Bereits nach neun Worten setzen wir hier einen Strichpunkt; ein selten gewordenes Satzzeichen also; ein hinfälliges Etwas mit wunderbarem Namen. Wer Melodiöses mag, nennt den Strichpunkt nämlich besser Semikolon, allein schon wegen der wunderbaren Mehrzahlform: ein Semikolon, viele Semikola.

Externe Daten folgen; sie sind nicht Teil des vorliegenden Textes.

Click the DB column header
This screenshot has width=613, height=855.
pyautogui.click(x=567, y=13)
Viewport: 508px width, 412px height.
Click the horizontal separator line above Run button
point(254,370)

Aber 100 Prozent aller Leserinnen, die sich im Fragen-Forum auf www.askforce.ch zum Semikolon äusserten, sagen dessen Aussterben voraus. Veronika M. aus G. sagt: «Es ist halt ein schwächliches Wesen.» Es wirke mit seinem Köpfchen und schwindsüchtigen Körperchen «wie ein Bettler, angelehnt an einen Laubenpfeiler». Und in Vorahnung des nahen Endes aller Semikola ruft uns Frl. Z. zu: «Was kann man gegen dieses Artensterben tun?» Leider insinuieren die zitierten Damen, das serbelnde Semikolon sei an seinem stillen Siechtum selber schuld. Diese Opferlogik ist falsch. Wer der Wahrheit in ihre blauen Augen schaut, erkennt: Da liegt ein ungesühntes Verbrechen vor.

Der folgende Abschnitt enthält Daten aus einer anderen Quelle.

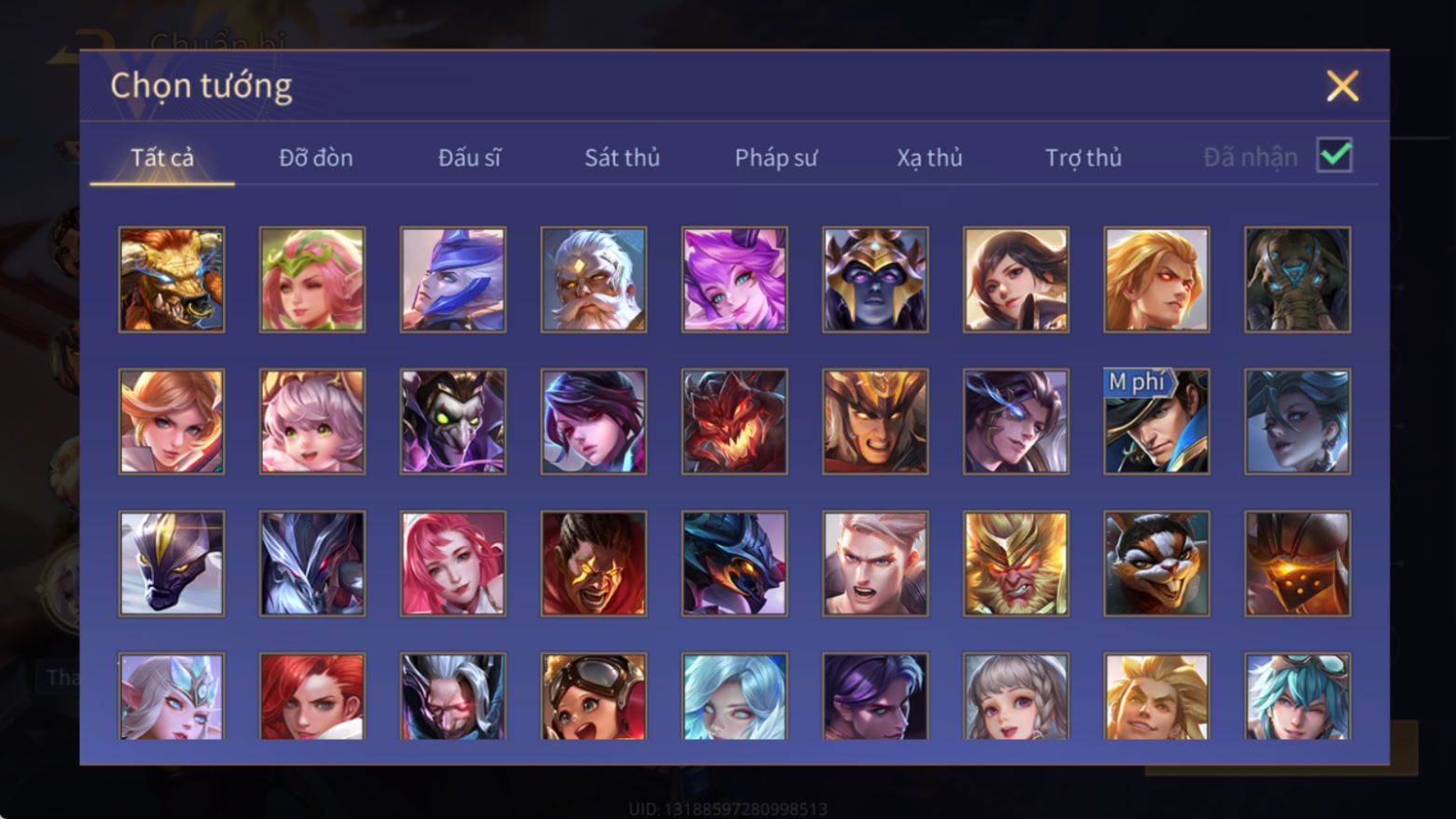Select the Tất cả tab
This screenshot has height=819, width=1456.
(x=162, y=157)
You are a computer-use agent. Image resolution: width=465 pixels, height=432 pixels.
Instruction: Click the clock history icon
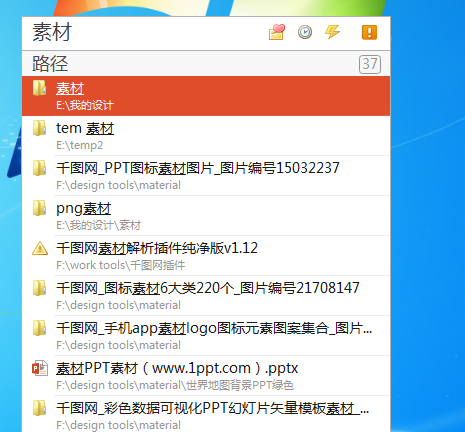[305, 32]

Das Semikolon trennt stärker als das ordinäre Komma; es bremst weniger abrupt als der ordinäre Punkt. Dieses kluge, differenzierte, lebensbejahende Zeichen serbelt nicht, sondern wird für die anhaltende Ironiezeichenschwemme skrupellos ausgebeutet: Jedes ebenso beiläufig wie sinnlos gesetzte Zwinker-Icon ; – ) beinhaltet bei Lichte betrachtet ein gemeucheltes Semikolon. Der Schaden, den die Zwinker-Zwinker-Industrie schon angerichtet hat, ist immens. Bereits sind ganze Generationen im Glauben alphabetisiert worden, das kleine ; sei nichts weiter als die Augenpartie eines Emoticons.
Ein Verbrechen kommt selten allein. Immer öfter werden Semikola auch in ihre Einzelteile zerhackt. Das Häckselgut wird – als orthografischer Schadstoff – ins Schriftbild eingestreut: als Deppenapostroph. Des Deppenapostroph’s Macht wächst; all die Elsa’s, Otto’s und dritten’s die Oesch’s mit ihren Lädeli’s, Studio’s, Grüessli’s, CD’s und Pub’s stehen in seinem Bann. Sie rufen: Hör’ zu, komm ’rein, mach’s mit, für’s Vergnügen!
Die abgetrennten Semikola-Köpfchen übrigens werden als Dreipunkte-Flut im Sprachfluss verklappt. Sichtbar wird dies dort, wo kryptisch ein Sinn angedeutet wird, wo gar keiner ist: Wenn Sie wüssten…, das ist eine andere Frage…, da sag ich lieber nichts… Dabei ist klar: Die Trippelpunkte-Deppenandeutung ist bloss die scheinintellektuelle Cousine des Deppenapostroph’s.
Wie retten wir das Semikolon? Wir sehen zwei Ansätze: Die ewig Zwinkernden sollen zum Augenarzt. Ihr Leiden ist eventuell heilbar. Und dem Deppenapostroph begegnen wir am besten dezidiert mit einer Lenkungsabgabe: der Satzzeichensteuer.